An Itinerary of Informal Use: Sound Mirrors, Forts and Caves

Here’s a preview of our upcoming October contribution to PA2015. We’re going to build upon work we have done over the past two years, departing from the vantage point of Beckton Alp, an informal commons in East London. We trace an itinerary along the Thames onto the Kent coast, visiting numerous sites – forts, bunkers and sound mirrors.

We physically and imaginatively inhabit these marginal sites – what might be described as heritage without value – extending the heritage discourse by bringing notions of longue durée into direct contact with informal use, lived experience and creative encounter.

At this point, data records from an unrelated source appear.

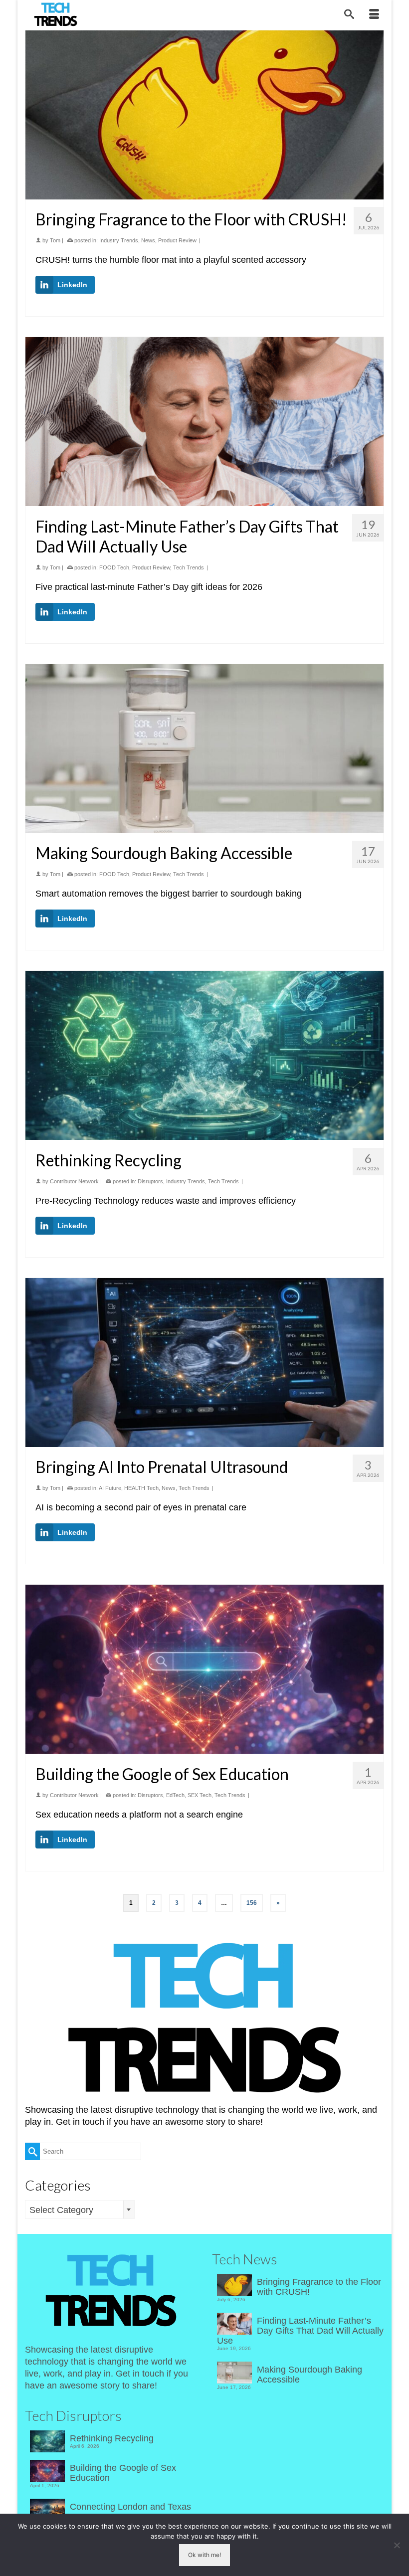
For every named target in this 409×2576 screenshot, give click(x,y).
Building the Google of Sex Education (123, 2473)
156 (251, 1902)
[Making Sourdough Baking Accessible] (204, 748)
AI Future (110, 1488)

We’ve presented this work at a number of conferences, workshops and exhibitions, most recently:

  • Ruins of Defensive Architectures: Dwelling, Tombs and Monuments at Reconfiguring Ruins workshop, The Museum of London Archaeology, Jan 2015.
  • Reimagining the Ruins of Defensive Architectures at the Reimagining Rurality conference, Westminster University Architecture Department, Mar 2015.
  • Between Earth, Air and Water: Reimagining Peripheral Landscapes through Abandoned Defensive Architectures and Rock Cut Burial Sites, at the International Association of Visual Urbanists conference, British Library, May 2015.
  • Recording Process and Rhythm in Experimental Archaeology at the European Association of Archaeology annual conference, organised by Antonia Thomas and Dan Lea of the University of Islands and Highlands, Glasgow, Sept 2015.
  • Engaging with Topographies and Traces, The Beaches Symposium as part of The Topographies organised by Anne Bottomley from Kent Law School, Sept 2015.

Here are some of the sites we will be introducing to you in the coming month:

Forts and bunkers:

  • Darnet and Hoo Forts, River Medway, Kent.
  • Warden Point, Isle of Sheppey, Kent.
  • Isle Grain Battery, Isle of Grain, Kent.
  • Cliffe Fort, Kent.

Sound mirrors:

  • Denge, Dungeness, Kent.
  • Hythe, Kent.
  • Fan Bay, Kent.
  • Abbot’s Cliff, Kent.

In June 2015, SSG also applied its creative methodology to fieldwork and experimental archaeology in South West China.